Glencrest seeks indemnity for the attorneys' fees and costs awarded to Hays and against it in the Hays Judgment. Hays and Glencrest move for summary judgment on the issue of whether NFM provided timely and proper notice of its reservation of rights to deny coverage as to an award of attorney's fees. They argue that NFM is estopped from asserting its noncoverage defense to attorneys' fees fails because it failed to specifically or timely reserve its rights as to attorneys' fees. Their estoppel argument fails. “[T]he majority rule is that ‘an excess insurer who has no duty to investigate coverage issues or defend its insured will not be estopped from later asserting coverage defenses by a failure to issue a reservation of rights.'” Great Am. Ins. Co. v. State Fire & Cas. Co., 2023 WL 2745076, at *4 (N.D. Ill. Mar. 31, 2023), aff'd sub nom. Great Am. Ins. Co. v. State Farm Fire & Cas. Co., 104 F.4th 1011 (7th Cir. 2024) (quoting Int'l Ins. Co. v. Sargent & Lundy, 609 N.E.2d 842, 855 (Ill. App. 1993)); see also North River Ins. Co. v. Grinnell Mut. Reinsurance Co., 860 N.E.2d 460, 467 (Ill. App. 2006); Montgomery Ward and Co., Inc. v. Home Ins. Co., 753 N.E.2d 999, 1006 (Ill. App. 2001). Here, it is undisputed that NFM is an excess insurer and its duties to defend under the Policy were not triggered because Glencrest has not exhausted the $100,000 SIR. Doc. 116-1 at 58. Thus, no reservation of rights was required. As a matter of law, NFM is not estopped from denying coverage for the attorneys' fees award under the Policy. Further, as discussed below, the attorneys' fees are not covered by the Policy. Estoppel cannot be used to create coverage where no coverage otherwise existed. General Casualty Co. of Wisconsin v. Burke Engineering Corp., 174 N.E.3d 561, 571 (Ill. App. 2020); Schuster v. Occidental Fire, 30 N.E.3d 458, 467 (Ill. App. 2015). Since NFM has no duty to indemnify Glencrest for the attorneys' fee award, estoppel cannot apply to create coverage. The estoppel argument fails for this additional reason.

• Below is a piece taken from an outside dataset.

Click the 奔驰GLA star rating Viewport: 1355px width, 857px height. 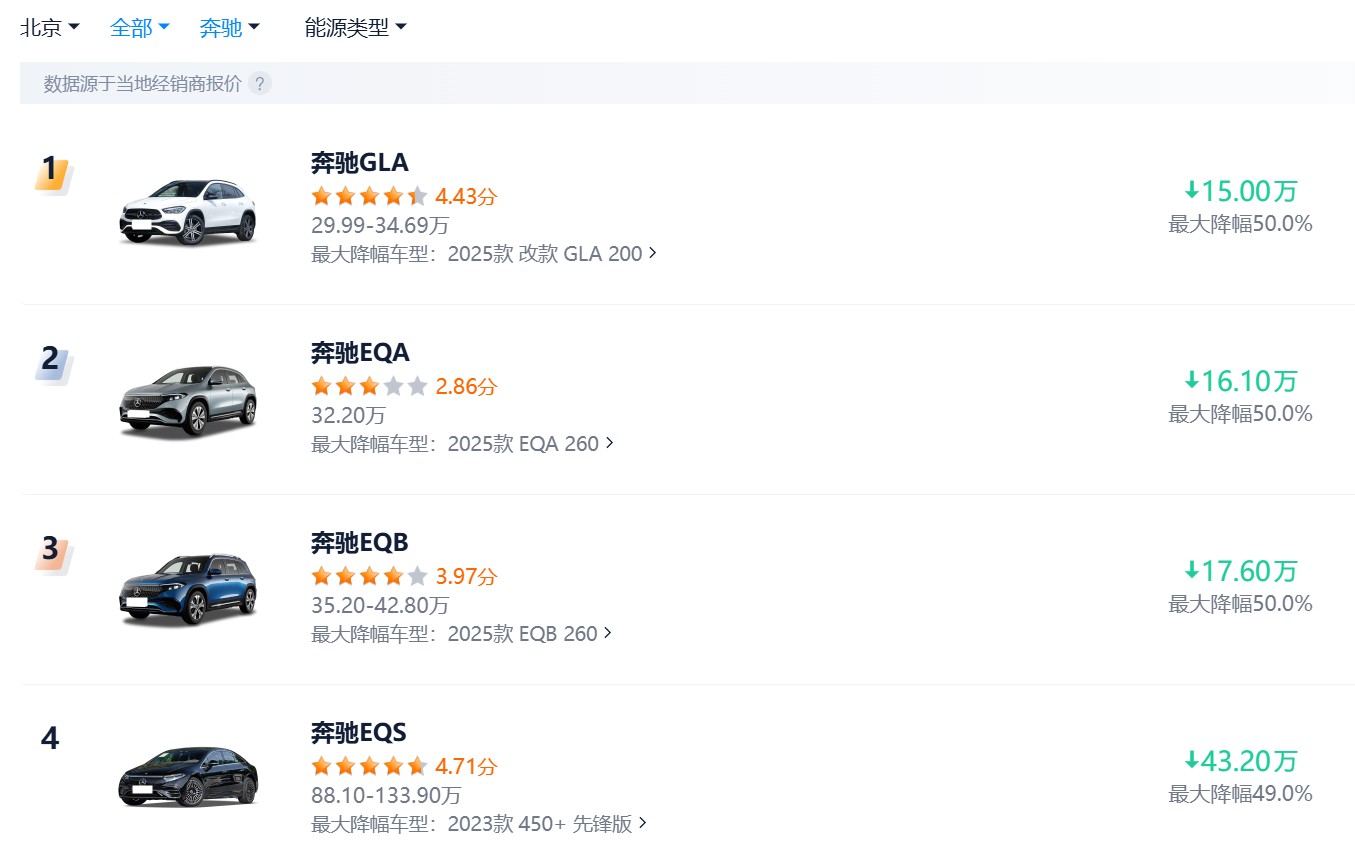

Next, NFM, Hays, and Glencrest move for summary judgment on the issue of whether the Policy covers the award of attorneys' fees and costs to Hays. NFM argues that it does not have a duty to indemnify Glencrest for the attorneys' fees award in the Hays Lawsuit. Hays and Glencrest assert that the attorneys' fee award is clearly covered under the Policy. The Court agrees with NFM's interpretation of the unambiguous Policy language.
The Court begins with the the insurance coverage provisions in the Policy which apply to “those sums that the ‘insured' becomes legally obligated to pay as damages because of injury caused by an ‘incident' to which this insurance applies” (Dkt. 116-1 at 30) and to “those sums that the ‘insured' becomes legally obligated to pay as damages because of ‘bodily injury' or ‘property damage' to which this insurance applies.” Dkt. 116-1 at 35. The “Defense Provisions” section of the Policy states that NFM is responsible for paying “covered ‘defense expenses.'” Dkt. 116-1 at 32 (“When we assume the defense of any ‘claim' against the ‘insured' that seeks damages covered by this policy . . . We will pay covered ‘defense expenses'.”). While the definition of “Defense Expenses” includes “[a]ll court costs taxed against the ‘insured' in the ‘suit,” the Policy also states that “these payments do not include attorneys' fees or attorneys' expenses taxed against the ‘insured.'” Id. at 7.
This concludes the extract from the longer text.